Couple of things I’d layer on top of what @jeff already laid out.

  1. Watch for “Output as a Service” tricks
    Some AI vendors try to say: “We own all models and all output, you just get a license.”
    That can quietly kill your ability to:
  • Resell what you create
  • Use outputs after termination
  • Claim any IP in what you designed

Ask for a clause that says something like: you own business logic, workflows, prompts, and configurations that are specific to your use case. If they refuse and say “everything is ours,” assume they want to box you in and upsell forever.

  1. Prompt + context = your secret sauce
    A lot of contracts ignore prompts entirely. That’s risky.
    You want:
  • Prompts and system configurations that you create are your confidential information
  • They cannot reuse those for other customers
    Otherwise they can effectively productize the know‑how you spent years building, just because you typed it into their tool.
  1. Shadow training risk
    Even if they say “we don’t train on your raw data,” look for vague wording like “usage patterns,” “metadata,” or “derived data.”
    Ask:
  • Can “derived data” ever be used to reconstruct or approximate our data or strategies?
  • Are you using embeddings, vectors, or logs from our environment to benefit other customers?

If they won’t define “derived data,” assume it’s a back door to train on your stuff.

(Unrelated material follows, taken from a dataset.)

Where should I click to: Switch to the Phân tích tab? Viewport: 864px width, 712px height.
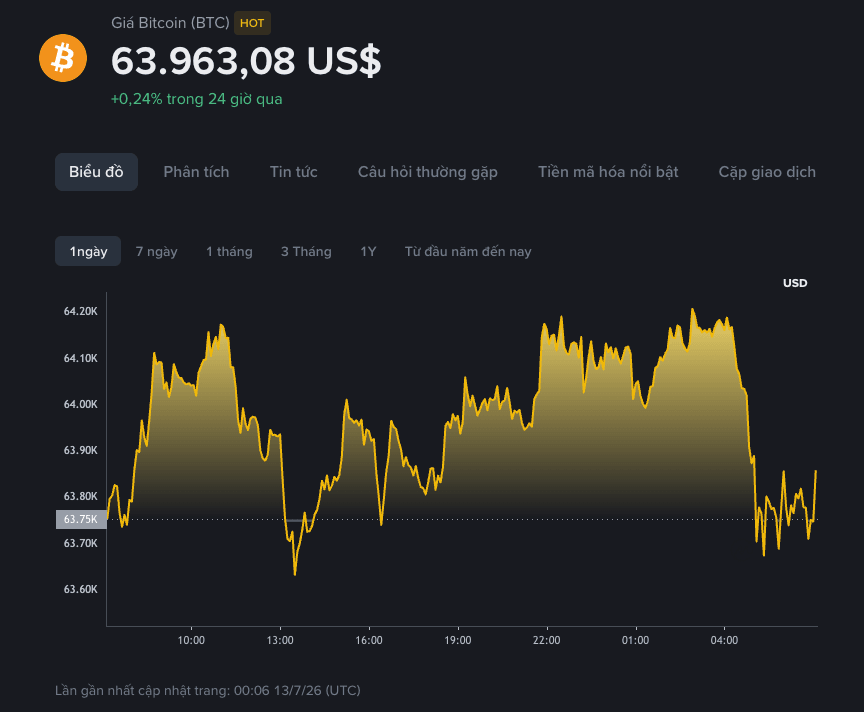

  1. Regulator & audit angle
    Most contracts totally skip this:
  • Do you have a right to audit or get a third‑party security summary at least annually?
  • If a regulator, auditor, or big customer asks you where and how data is processed, will the vendor cooperate in writing, within a time limit?
    Add a clause that they must reasonably assist with compliance inquiries and incident investigations, at their cost if the issue is on their side.
  1. GenAI hallucination & “you’re on your own” language
    Vendors love to say:
  • “Customer is solely responsible for verifying all outputs”
  • “Outputs are provided as is and may be inaccurate”

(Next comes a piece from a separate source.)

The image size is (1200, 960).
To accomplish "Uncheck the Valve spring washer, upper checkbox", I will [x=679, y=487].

Fine in principle, but try to:

  • Limit this where you follow their documented “best practices”
  • Require them to fix systemic issues if the model repeatedly generates harmful or infringing content
    Also push for a commitment to content filters or safety controls if your use case is sensitive (legal, medical, HR, finance). Not bulletproof, but it gives you leverage when something goes sideways.
  1. Open source & third‑party model landmines
    Ask specifically:
  • Are you using open source models or datasets with copyleft or weird licensing?
  • Do any third‑party terms “flow down” to me?

If they use third‑party AI, the contract should say they are responsible for managing those licenses and indemnifying you from claims tied to that stack. You should not have to chase six different model providers because your vendor stitched them together.

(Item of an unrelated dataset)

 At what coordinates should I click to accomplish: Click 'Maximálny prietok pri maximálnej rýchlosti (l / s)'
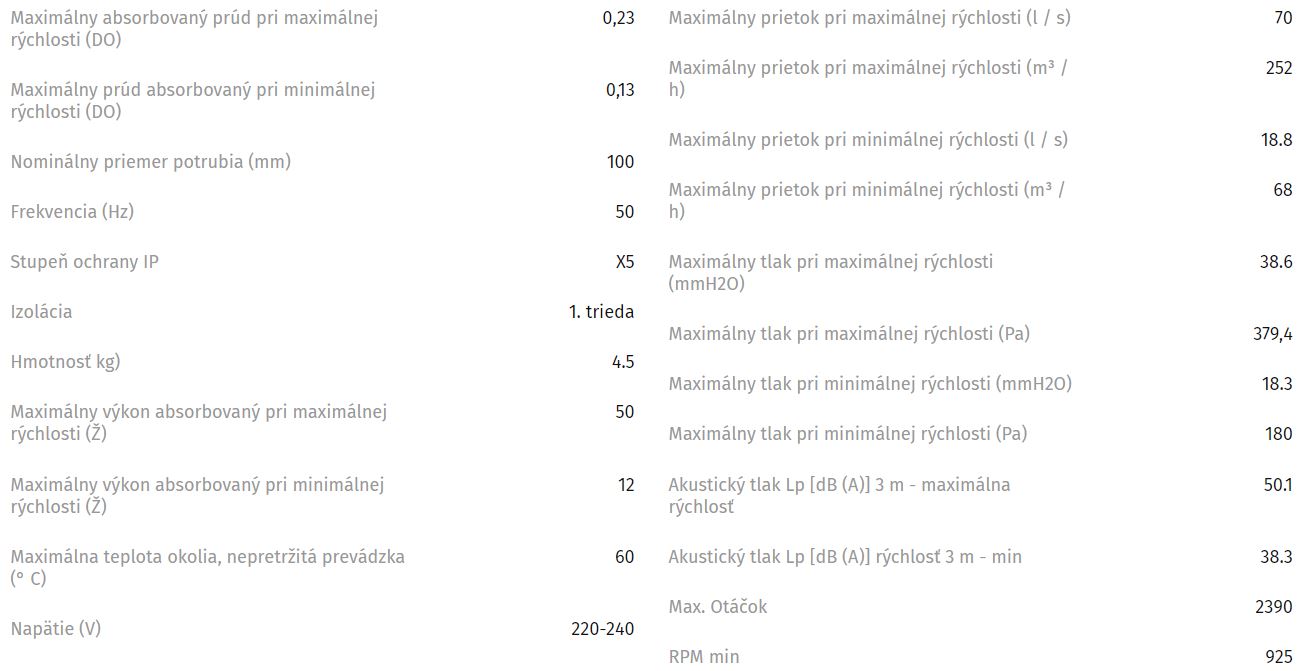[870, 17]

  1. Exit strategy for model dependence
    Jeff covered data export; I’d go further:
  • Can you export prompts, config, and fine‑tuning artifacts in some usable form?
  • If they shut down or are acquired, do you have a fallback or escrow plan for your critical automations?

Might sound dramatic, but AI vendors die or pivot all the time. If your operations depend on them, you want some form of “continuity of use” plan, even if light.

  1. Practical way to triage risk
    If you’re not a lawyer, here’s a quick triage:
  • Red use: core IP, trade secrets, heavy PII
  • Yellow use: internal docs, nonpublic but not catastrophic
  • Green use: public marketing, generic content

If contract is weak:

  • Only use them for green
    If contract is decent but not great:
  • Green + some yellow
    If contract is strong and they show real security maturity:
  • Then consider red, with internal rules
  1. When to actually walk away
    For me, hard “no” signs:
  • “Perpetual, irrevocable license to everything including your confidential data”
  • No opt out from training at all, plus vague “derived data” rights
  • Zero extra liability for data breaches and no willingness to tweak
  • Refusal to say where data is stored or who subprocessors are

If they won’t move even a little on any of those, that’s not just “vendor‑friendly,” that’s “we own your future” friendly.

If you want, you can paste a few specific clauses (scrub any sensitive info) and people here can help translate the worst offenders into normal human language.